BACKGROUND: Approximately 13% of black individuals carry 2 copies of the apolipoprotein L1 (APOL1) risk alleles G1 or G2, which are associated with 1.5- to 2.5-fold increased risk of chronic kidney disease. There have been conflicting reports as to whether an association exists between APOL1 risk alleles and cardiovascular disease (CVD) that is independent of the effects of APOL1 on kidney disease. We sought to test the association of APOL1 G1/G2 alleles with coronary artery disease, peripheral artery disease, and stroke among black individuals in the Million Veteran Program.
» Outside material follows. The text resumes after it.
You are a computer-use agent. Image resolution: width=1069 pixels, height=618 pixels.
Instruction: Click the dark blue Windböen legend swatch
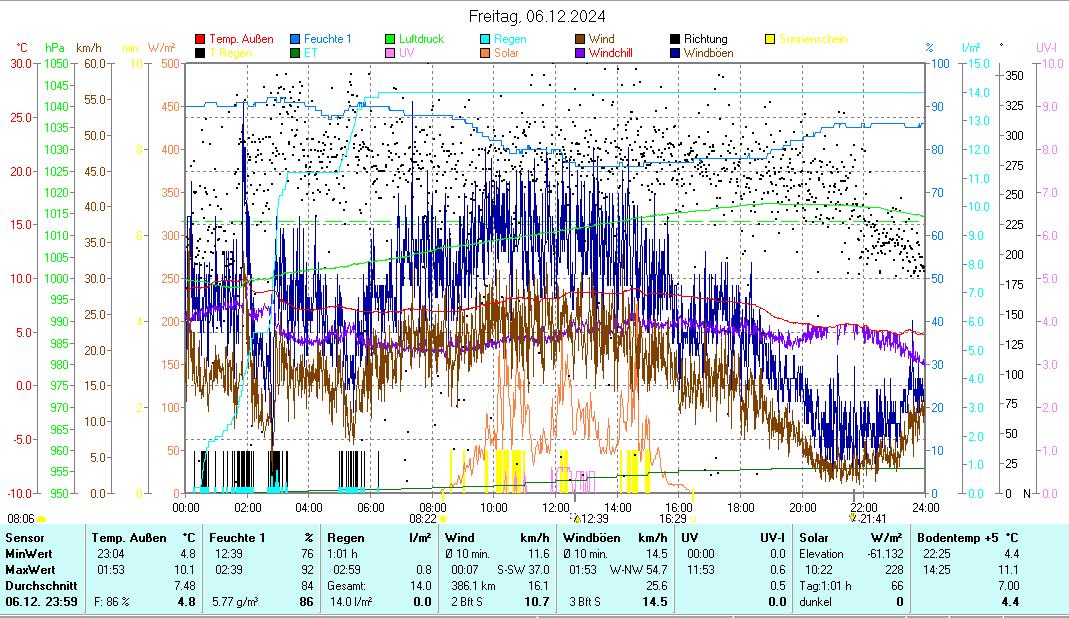[x=676, y=53]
METHODS: We performed a time-to-event analysis of retrospective electronic health record data using Cox proportional hazard and competing-risks Fine and Gray subdistribution hazard models. The primary exposure was APOL1 risk allele status. The primary outcome was incident coronary artery disease among individuals without chronic kidney disease during the 12.5-year follow-up period. We separately analyzed the cross-sectional association of APOL1 risk allele status with lipid traits and 115 cardiovascular diseases using phenome-wide association. RESULTS: Among 30 903 black Million Veteran Program participants, 3941 (13%) carried the 2 APOL1 risk allele high-risk genotype. Individuals with normal kidney function at baseline with 2 risk alleles had slightly higher risk of developing coronary artery disease compared with those with no risk alleles (hazard ratio, 1.11 [95% CI, 1.01-1.21]; P=0.039). Similarly, modest associations were identified with incident stroke (hazard ratio, 1.20 [95% CI, 1.05-1.36; P=0.007) and peripheral artery disease (hazard ratio, 1.15 [95% CI, 1.01-1.29l; P=0.031). When both cardiovascular and renal outcomes were modeled, APOL1 was strongly associated with incident renal disease, whereas no significant association with the CVD end points could be detected. Cardiovascular phenome-wide association analyses did not identify additional significant associations with CVD subsets. CONCLUSIONS:APOL1 risk variants display a modest association with CVD, and this association is likely mediated by the known APOL1 association with chronic kidney disease.